ANCHORAGE, Alaska (AP) — Differences in coronavirus vaccine eligibility between Alaska’s state and tribal systems has resulted in frustration among some who are waiting to receive the shots.

Anchorage’s main tribal health provider is vaccinating employees of its affiliated for-profit company and nonprofit organizations without regard to race, age or vulnerability, Alaska Public Media reported Saturday.

Some teachers, people with underlying conditions and others and others awaiting shots from the state government are upset about the discrepancy.

Southcentral Foundation has access to special vaccine shipments from the federal government, which has designated tribes as sovereign jurisdictions with their own authority to prioritize doses.

The foundation first opened vaccinations to its oldest Alaska Native “customer-owners” before expanding the pool to successively younger groups.

The organization recently allowed household members of customer-owners and employees to be vaccinated regardless of age or race.


The foundation is also developing plans to vaccinate people at Anchorage homeless shelters who lack access under the state’s priority framework.

Some of those who qualified said they wondered whether more vulnerable people should have been next in line, while public health experts and advocates questioned why the foundation was not prioritizing higher-risk populations.

Southcentral Foundation interim Chief Executive April Kyle said the organization remains focused on Native elders, prioritizing same-day access for those who may not have been willing to receive shots earlier. The foundation is also trying to ensure quick distribution of doses.

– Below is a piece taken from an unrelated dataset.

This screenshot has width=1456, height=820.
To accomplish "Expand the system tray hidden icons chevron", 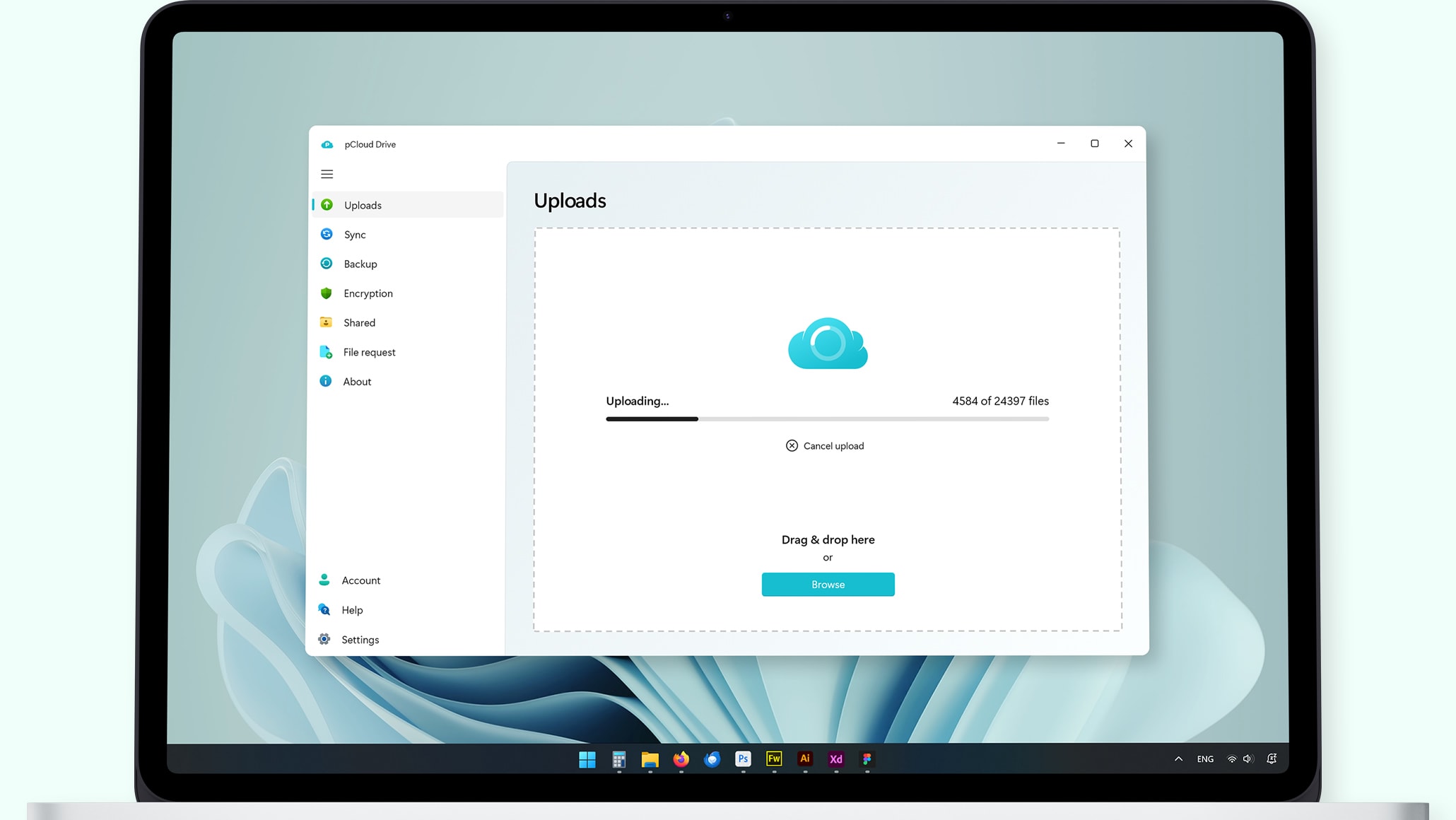I will click(x=1178, y=759).
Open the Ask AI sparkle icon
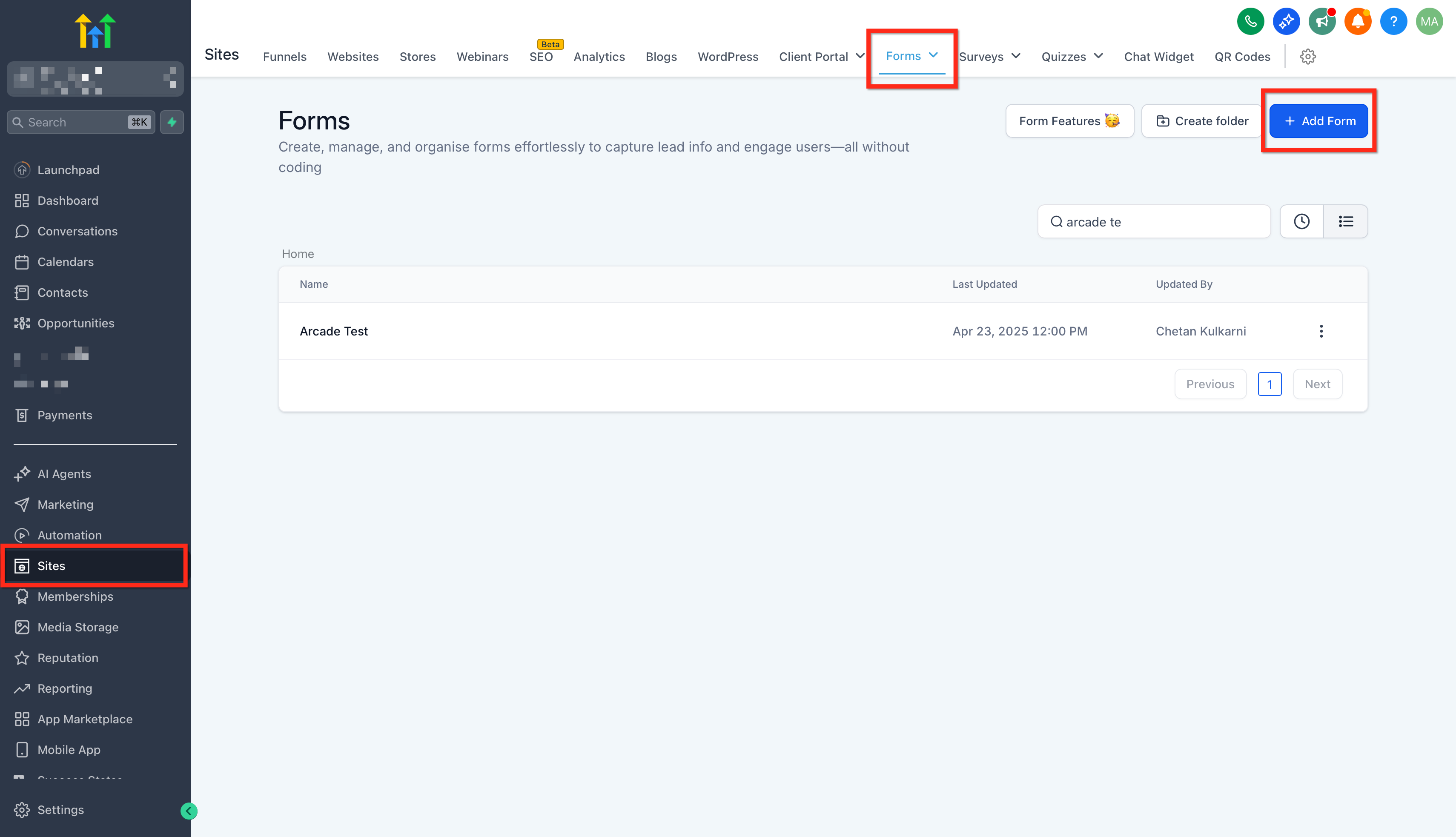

“Unless we get our supply out, we put at risk our ability to receive future supply,” Kyle said. “We need to keep it moving into the community, and that’s our charge, and I think we’re doing a pretty exciting job.”

Jan Carolyn Hardy of Anchorage advocacy organization Older Persons Action Group said she thinks the foundation should vaccinate groups including teachers, grocery store workers and older adults.

“We need to vaccinate these folks first, because they are at risk, and by gosh, we need them,” Hardy said. “I applaud the Native corporations and the Native associations. I’ve worked for them, and think the world of them. But we are all here together.”

Southcentral Foundation said it has administered more than 10,000 shots among the 91,000 people vaccinated statewide so far.

For most people, the coronavirus causes mild or moderate symptoms, such as fever and cough that clear up in two to three weeks. For some — especially older adults and people with existing health problems — it can cause more severe illness, including pneumonia, and death.